→ Exercise objective: Your answer is the lines from the one that has "The height and width of the screenshot is (347, 736)." through the last line of the records below, retyped exactly and alone.

Collected data entries:
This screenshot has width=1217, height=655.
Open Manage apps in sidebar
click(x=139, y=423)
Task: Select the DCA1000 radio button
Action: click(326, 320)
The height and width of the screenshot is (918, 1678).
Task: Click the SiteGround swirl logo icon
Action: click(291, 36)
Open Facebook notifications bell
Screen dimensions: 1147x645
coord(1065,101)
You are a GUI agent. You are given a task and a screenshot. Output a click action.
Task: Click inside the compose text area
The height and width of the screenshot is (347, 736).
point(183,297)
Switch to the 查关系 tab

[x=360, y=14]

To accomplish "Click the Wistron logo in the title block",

→ Completed task:
The height and width of the screenshot is (347, 736).
point(183,297)
Switch to the 查关系 tab

[x=360, y=14]

To accomplish "Click the Wistron logo in the title block",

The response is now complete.